The sale of Odebrecht’s 60 percent stake in Rio de Janeiro’s airport operator RioGaleão is expected to bring a solution to an impasse over debts with the Brazilian government.

RioGaleão, in which Singapore’s Changi Airports International also has a stake, needs to pay around 4 billion reais (US$1.26 billion) to the government to maintain rights over the terminal’s management, the source said.

The value includes 1 billion reais in overdue payments to the federal government.

Development bank BNDES has refused to extend credit to the operator, controlled by Odebrecht’s transportation unit, since the conglomerate became the largest target of the widest-ever corruption probe in Brazil three years ago.

Talks between Odebrecht and PSP Investments are in an advanced stage, said the source, who asked not to be identified because of the sensitivity of the information.

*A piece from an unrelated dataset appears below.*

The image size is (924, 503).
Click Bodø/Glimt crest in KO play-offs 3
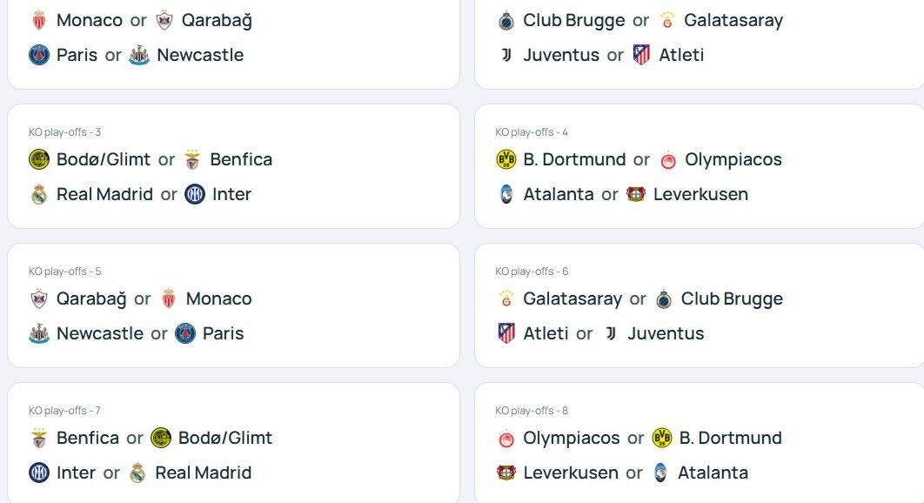(x=39, y=159)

The source declined to disclose the price.

In a statement to Reuters, Odebrecht’s transportation unit said it is in contact with potential investors and is considering selling its stake in the airport.

Representatives for PSP declined to comment.

RioGaleão said in a statement, “There are still ongoing discussions to find a definitive solution to the business’ sustainability.”

Brazil’s federal government will demand that the new shareholders provide fresh capital, the source said. According to the same source, a presidential decree authorizing a change in the schedule of debt repayment to the government may be issued soon.

Update: PSP Investments, the retirement system for Canadian public employees, held $116.8 billion of assets under management as at March 2016.

By Rodrigo Viga Gaier

(Writing by Tatiana Bautzer; Editing by Leslie Adler)

(This story has been edited by Kirk Falconer, editor of PE Hub Canada)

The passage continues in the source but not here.